I think if you're looking at the current rate backdrop, we would need a significant amount of DDA growth or low cost deposit growth to really drive anything meaningful. It's a pretty -- still pretty flat yield curve that we're operating under. If we got some steepness to the curve, that could also leads us widening margins a bit, but in this current rate environment it would have to be deposit flows that would drive it.

Ebrahim Poonawala -- Bank of America Securities -- Analyst

And on deposits, has the customer appetite or the customer demand for rates, have you seen that subside over the last few months, where incrementally do you [Indecipherable]. I'm just wondering what's the incremental cost of deposit, is it sub 100 basis points, is it around 100 basis points today?
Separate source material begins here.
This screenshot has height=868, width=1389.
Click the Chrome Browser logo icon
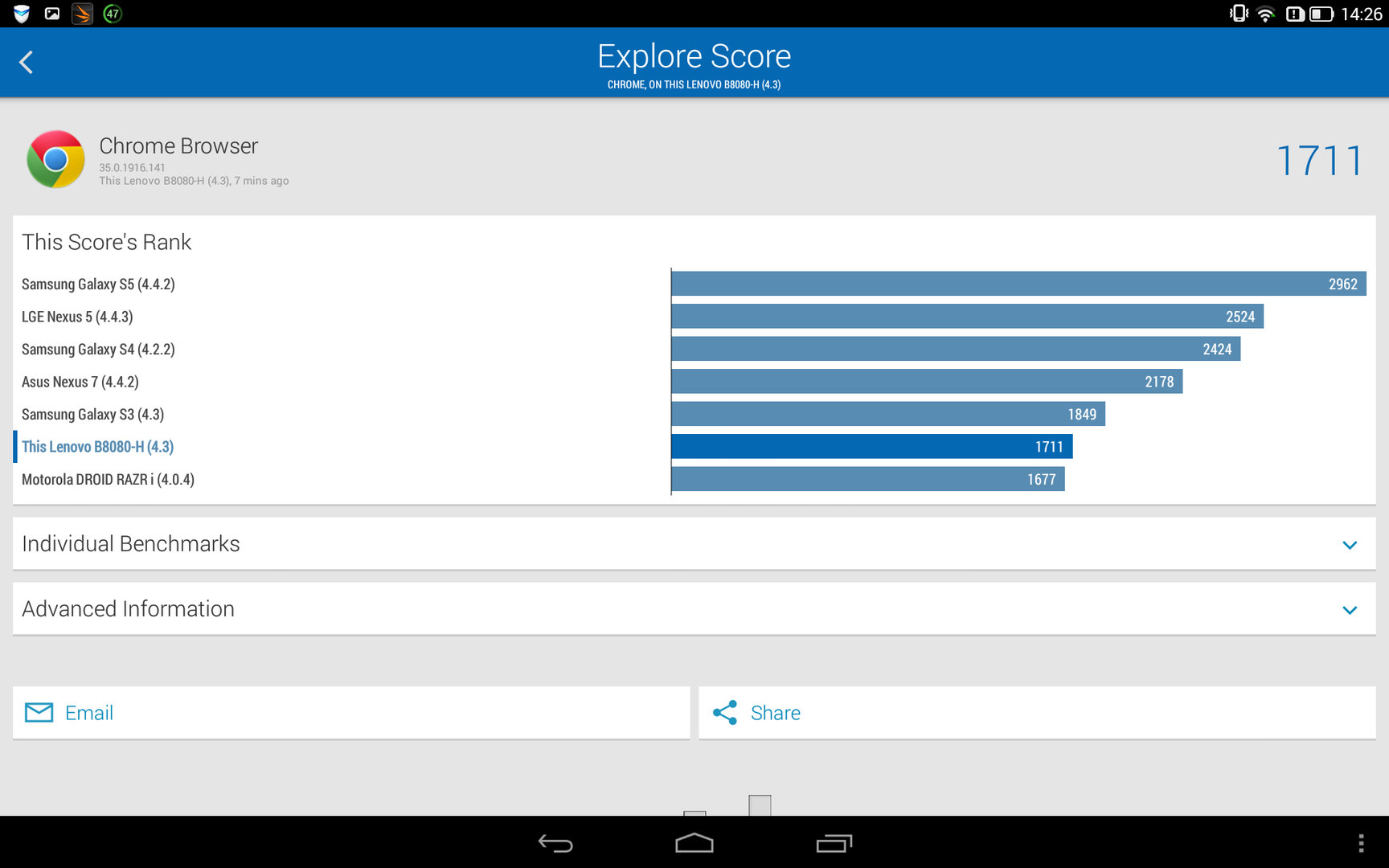[x=55, y=160]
Joseph J. DePaolo -- President and Chief Executive Officer

I would say that the competition is slightly down, a little from where it was over the last several quarters or last couple of years. That's what I would say just on deposit rates.

Ebrahim Poonawala -- Bank of America Securities -- Analyst

Understood. And just moving to expenses 16%, do we still expect 10% to 12% growth next year? And if any updates around hiring plans, I know you're always looking for opportunities to hire, but any update would be helpful.
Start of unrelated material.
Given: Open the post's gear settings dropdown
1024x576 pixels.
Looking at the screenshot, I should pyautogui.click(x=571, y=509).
Eric R. Howell -- Executive Vice President-Corporate & Business Development

Yeah, we ended up at 16% for the fourth quarter, which is right in line with what we guided. We project next year that we'll be in like the 15% to 12% range, starting at the high-end of the range going down in a somewhat linear fashion over the course of the year. So when we look at the first quarter, it's probably a 15% growth and then 14%, 13% and 12%.
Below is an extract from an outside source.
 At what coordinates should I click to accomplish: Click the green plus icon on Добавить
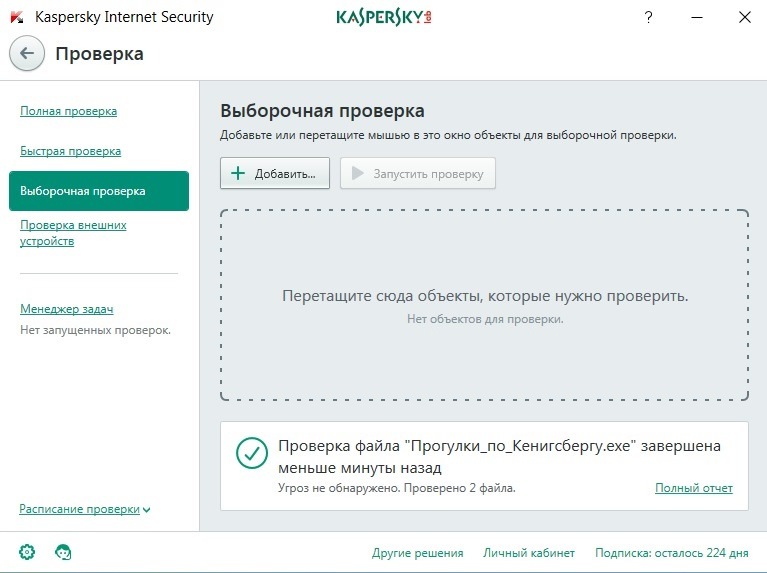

Now, we're working on a number of initiatives on the team front, nothing that we really want to disclose at this time. But we do have a number of things in the pipeline.

Ebrahim Poonawala -- Bank of America Securities -- Analyst

Got it.

Joseph J. DePaolo -- President and Chief Executive Officer

Now as it relates to your first question, I think it's really all about net interest income. If the margins stay stable and we continue to grow, our efficiency ratio will stay as it is. We'll be able to grow the Bank nicely with net interest income.

Ebrahim Poonawala -- Bank of America Securities -- Analyst

Agreed. And just one last follow-up on the multifamily. It still comes up on the stock in discussions with investors. How do you see the multifamily market in New York playing out? Like do you expect any hiccups over the next few quarters, over the next year? Like just based on what you've seen, do you think -- do you feel comfortable, where you feel good about like this not posing any credit risk to Signature?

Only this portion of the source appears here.